On the third day of the hunt, we encountered far fewer animals than on our previous outings. We had hiked far from the river, perhaps five or six miles, to a high rocky ridge that overlooked a drainage and countless water bodies, swamps and bogs. You could see bands of caribou on the move for miles upon miles. Rhett’s binoculars picked up a respectable bull about three miles away back towards the river.
With a grin Kerry said, “Go get em’, eh? Run, run, run”. Kerry laughed for at least five minutes after Rhett took off at double time.
Age being the better part of wisdom, Kerry and I found some cover high up on the ledge and glassed caribou scattered in ones, twos, or relatively small herds across the landscape. There was no bull worth getting excited over.
We perched up in the rocks and watched Rhett, now three miles away and still at almost a trot, through the binoculars. We shared some snacks, and swapped some stories. Every few minutes would swing our glasses from the entertainment Rhett was providing to specs of far off caribou that had materialized somewhere in the three hundred and sixty degree vista. Kerry was busy glassing a small herd four or five miles away when my eye detected an almost imperceptible movement a half of a mile out.

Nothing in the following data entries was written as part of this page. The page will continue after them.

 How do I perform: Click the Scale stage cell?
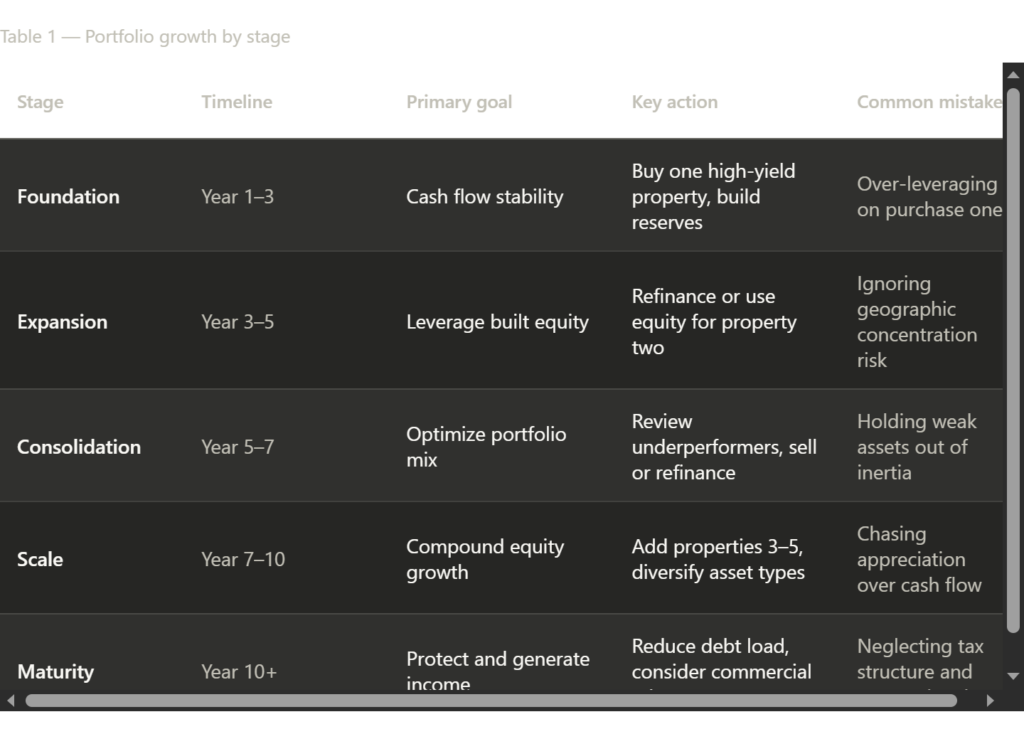coord(40,559)
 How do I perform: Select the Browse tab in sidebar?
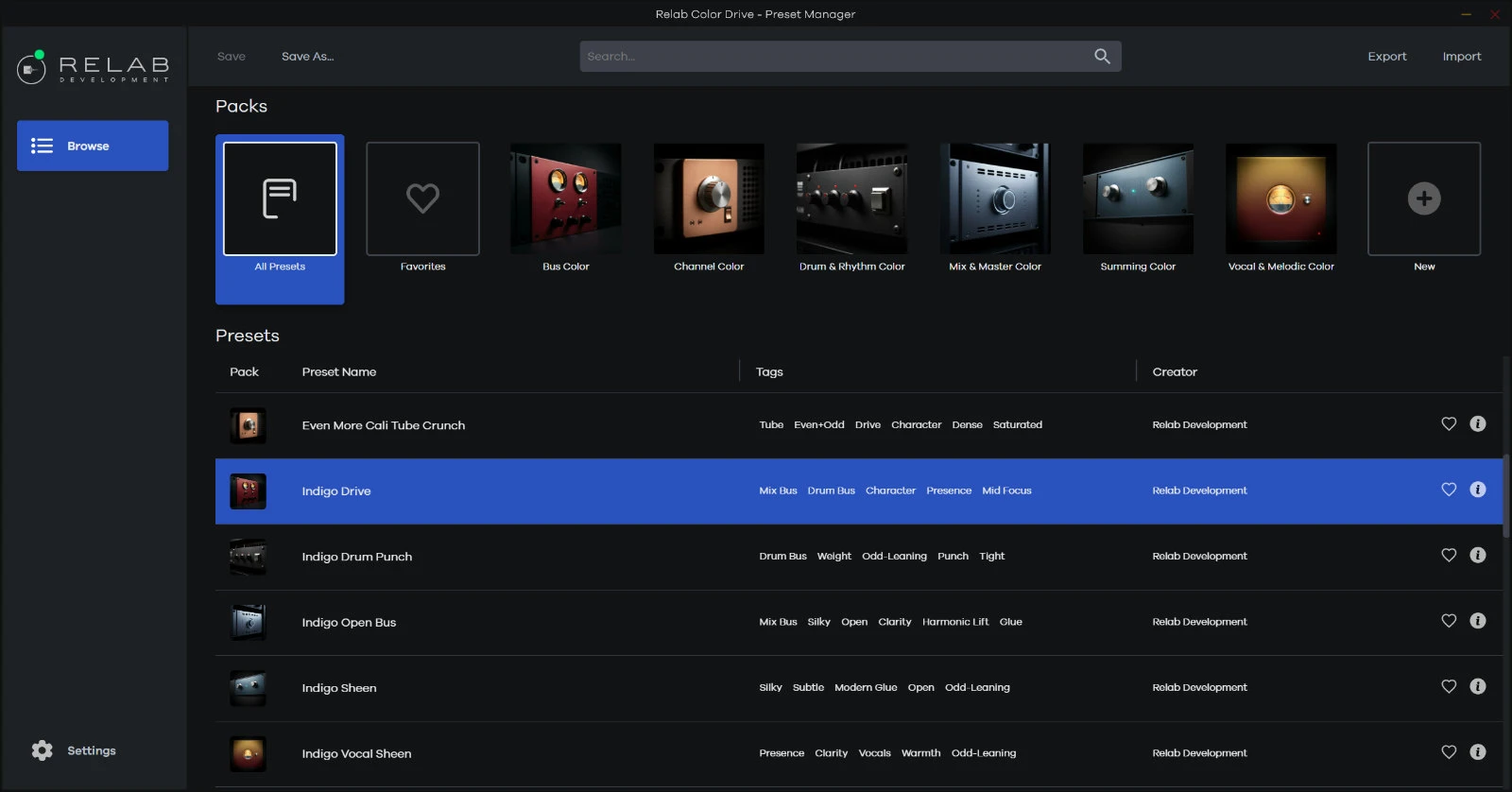click(93, 146)
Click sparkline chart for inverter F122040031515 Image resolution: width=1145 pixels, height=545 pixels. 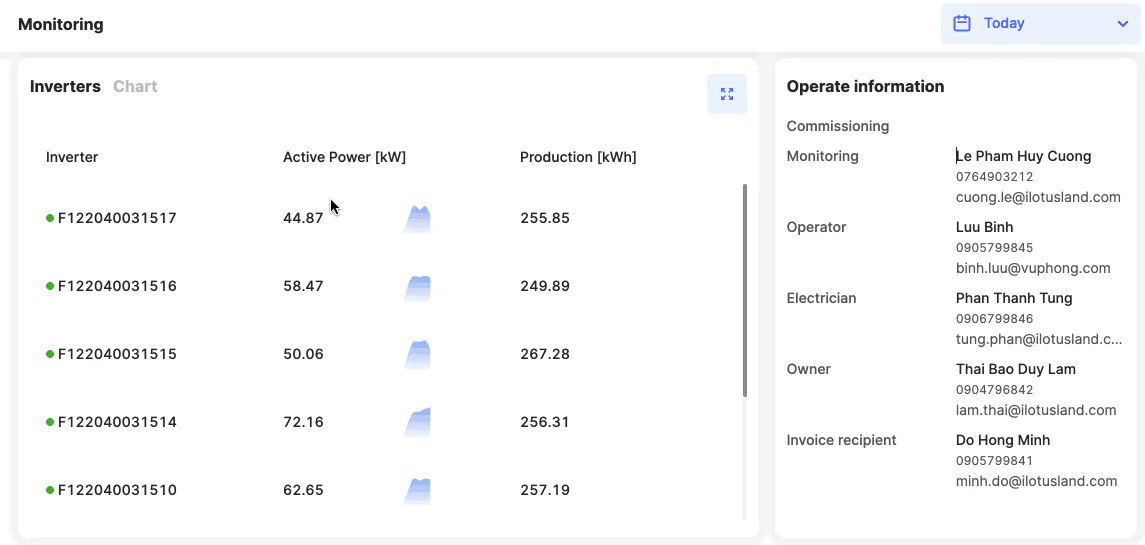click(417, 355)

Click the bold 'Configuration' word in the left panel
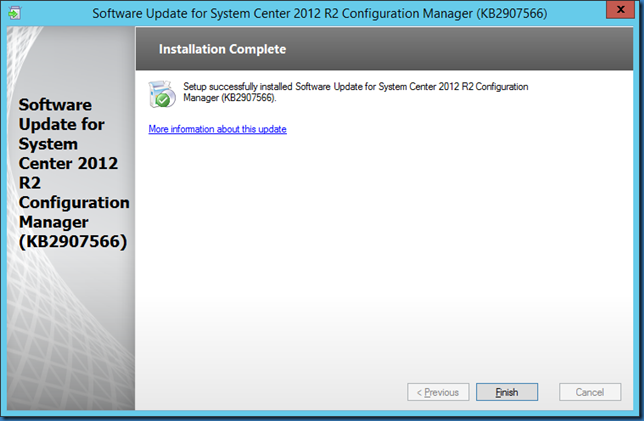click(74, 202)
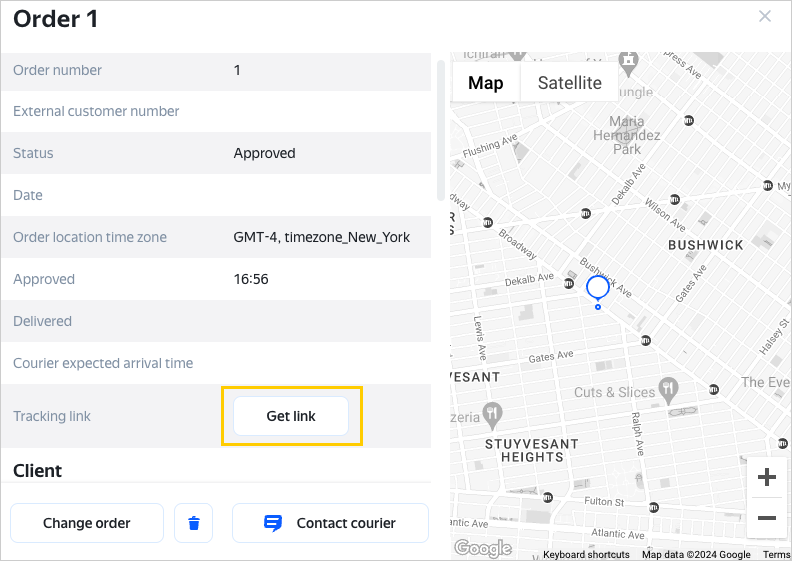Screen dimensions: 792x561
Task: Open Keyboard shortcuts link on map
Action: [586, 555]
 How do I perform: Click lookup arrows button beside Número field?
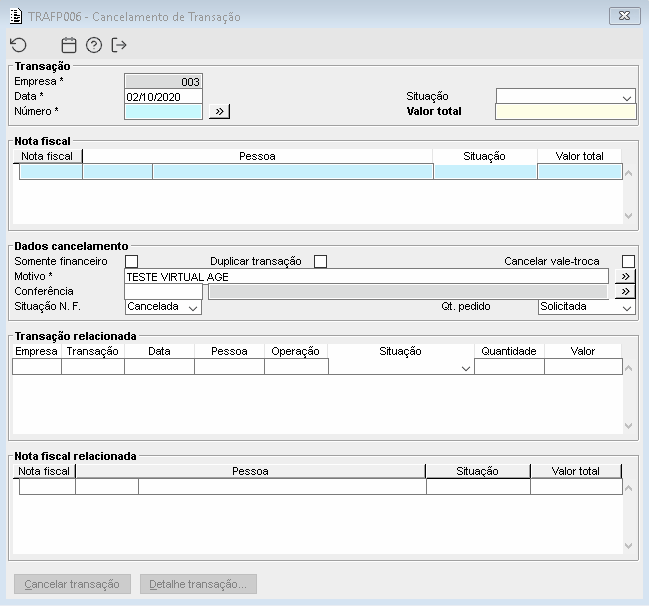click(220, 112)
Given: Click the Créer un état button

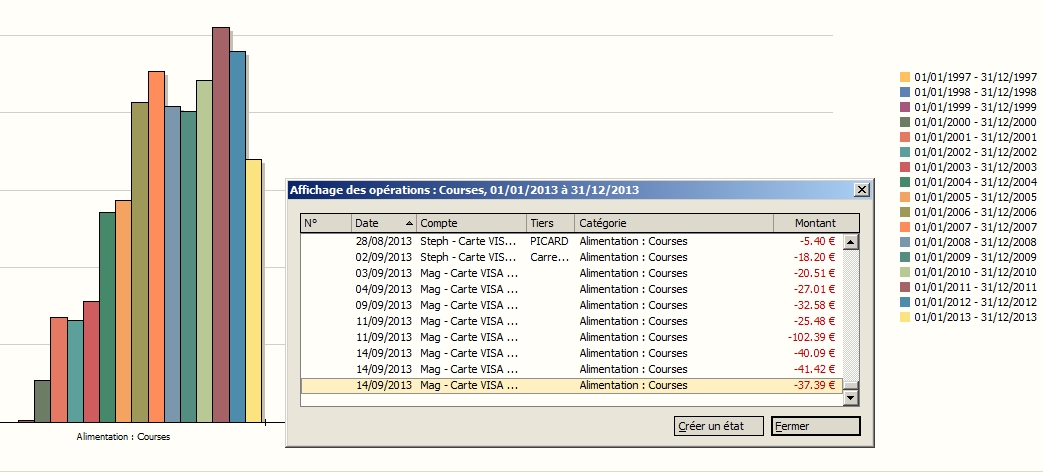Looking at the screenshot, I should coord(719,426).
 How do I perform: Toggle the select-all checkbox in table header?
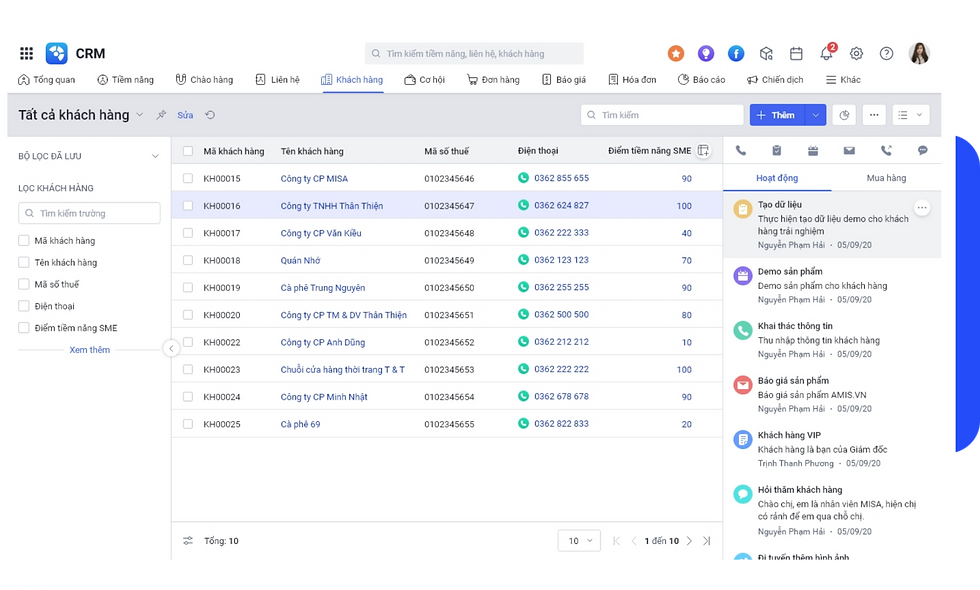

It had been just been a motion behind the silhouette of a rock. I felt that familiar surge of hunter adrenaline when I picked out a third of a monstrous caribou rack moving as if suspended, the body of the bull hidden by a roll in the landscape. I needed only a second to know that this was the bull for which I had waited.
I simultaneously collected my gear and rifle, jacked a shell in the chamber and patted Kerry on the shoulder. “Big bull, I am going after it”. Kerry riveted his attention to where I pointed.
“That is a dandy, eh, go, go, go, go get it”. There was excitement in his voice.
I was already on the move but I shot back a laugh over my shoulder, “At least you didn’t say run, run, run”. Kerry broke out in gales of laughter.
“I’ll stay here and keep him in sight, keep your radio on”, He called out.
I moved as fast as I could in the uneven terrain mindful of my back, and wanting to avoid becoming winded. It is tough to steady your rifle if you are breathing hard after moving fast over a mile of tough topography. My mind reflected on the land features we had hiked through to get to our vantage point. Years of big game experience and instinct told me the big bull would try and follow the low areas and I set my course for an intercept two hundred yards from where I felt he was headed.
I reached the knob that had been my goal and settled into shooting position behind a particularly large rock. I glanced back at Kerry. He was on his feet frantically waving both arms in the air. I took it from his gestures that I should go further. I hesitated, quite sure the bull was going to come up the swale below me, but Kerry had hunted far more caribou than I. I decided to split the difference and moved crouched and alert to a smaller rise a hundred yards down the ridge.